EXCERPT TO READ
- - -

Profile Image for David Partikian.
304 reviews31 followers
March 23, 2025
Although I use Goodreads to ostensibly avoid politics, some encroachment into the realm of the political is inevitable as the USA shuffles towards fascism at breakneck speed. Lately, in attempting to avoid the news, I, instead, end up absorbing it through osmosis, which is unavoidable; the awfulness is unfortunately gleaned while perusing headlines unwittingly with peripheral vision. Or I get into a “discussion” with some MAGA idiot and end up getting called “woke” without having even mentioned anything remotely concerning social justice.1 Reminder to anyone who has to deal with this “logic:” When a MAGA blowhard uses the acronym DEI, what he or she really means is, “I don’t like N’s.” Just substitute the verboten N word for DEI and their worldview makes perfect sense. Hence, I feel like revisiting one of my favorite books by a black writer, one who was indeed writing when America was supposedly “Great,” during World War II. The book, If He Hollers Let Him Go is an all but forgotten classic that paints a brutal portrait of life on the San Pedro waterfront during Jim Crow.


Back When America Was Great


If He Hollers Let Him Go is a no holds barred brutal account of the life of a black man working in a Los Angeles (San Pedro) shipyard during the pre-integrated Jim Crow society that was America during WWII; since black labor is needed during the war, some integration is tolerated, albeit reluctantly, which leads to even more overt racial hostility. Forget the microaggressions that make for so much useless news fodder nowadays, Chester Himes depicts a world of outright hostility by whites, a.k.a. “peckerwoods,” whose liberal use of the ‘n’ word appears on virtually every page, enraging the protagonist, Robert Jones.

- - -

GIVEN INFORMATION
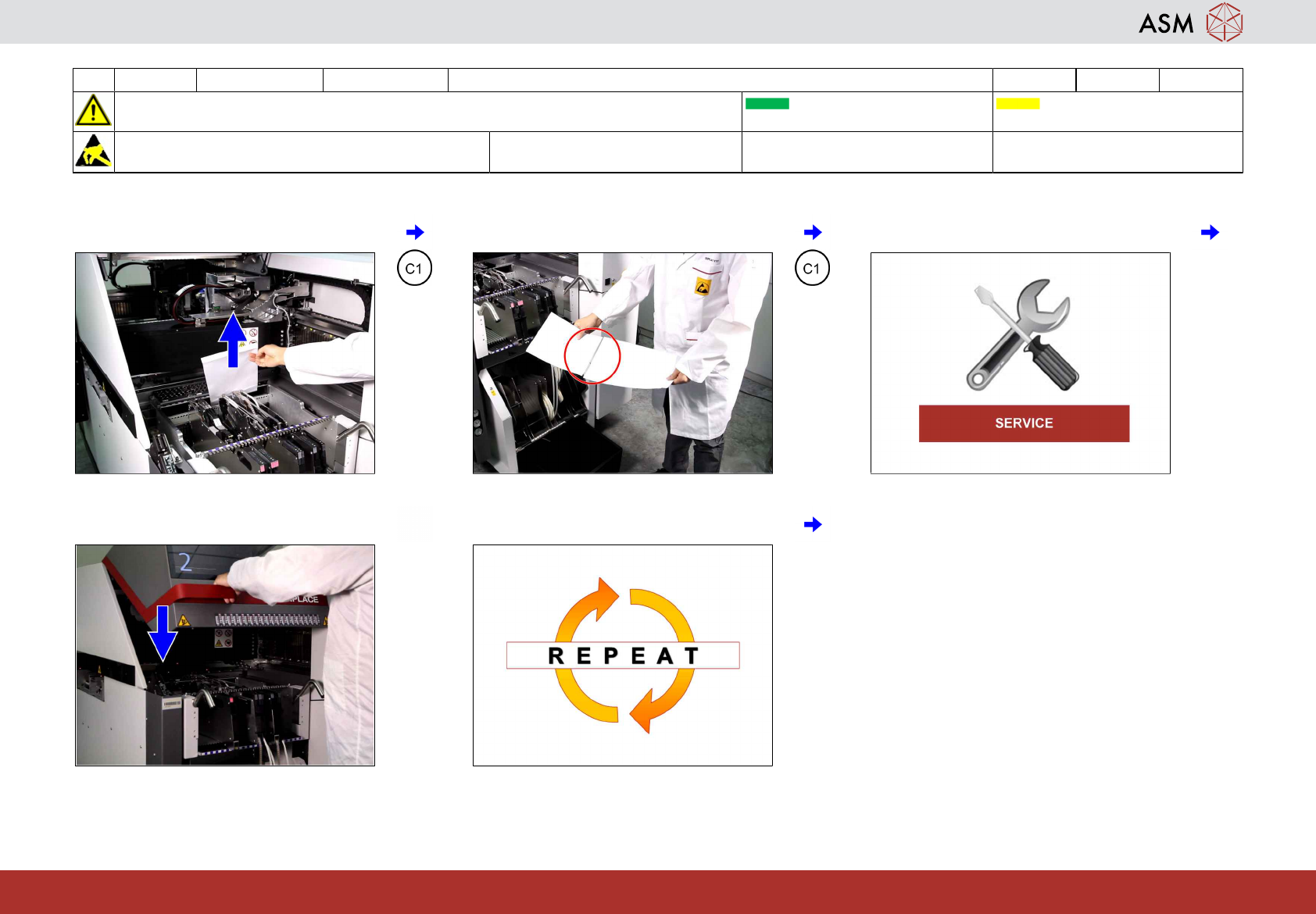Click the blue arrow above service image
The image size is (1316, 914).
click(x=1210, y=232)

- - -

TASKS FOR THIS EXERCISE
1 - Answer these questions about the review:
(a) What date appears on the review?
(b) During which war was the author of the reviewed book writing?
(c) What is the name of the book's protagonist?
2 - Reproduce the review's text between "If He Hollers Let Him Go is a no" and "protagonist, Robert Jones.", inclusive.
The material has no connection to the review.

CORRECT ANSWERS
1 -
(a) March 23, 2025
(b) World War II
(c) Robert Jones

2 -
If He Hollers Let Him Go is a no holds barred brutal account of the life of a black man working in a Los Angeles (San Pedro) shipyard during the pre-integrated Jim Crow society that was America during WWII; since black labor is needed during the war, some integration is tolerated, albeit reluctantly, which leads to even more overt racial hostility. Forget the microaggressions that make for so much useless news fodder nowadays, Chester Himes depicts a world of outright hostility by whites, a.k.a. “peckerwoods,” whose liberal use of the ‘n’ word appears on virtually every page, enraging the protagonist, Robert Jones.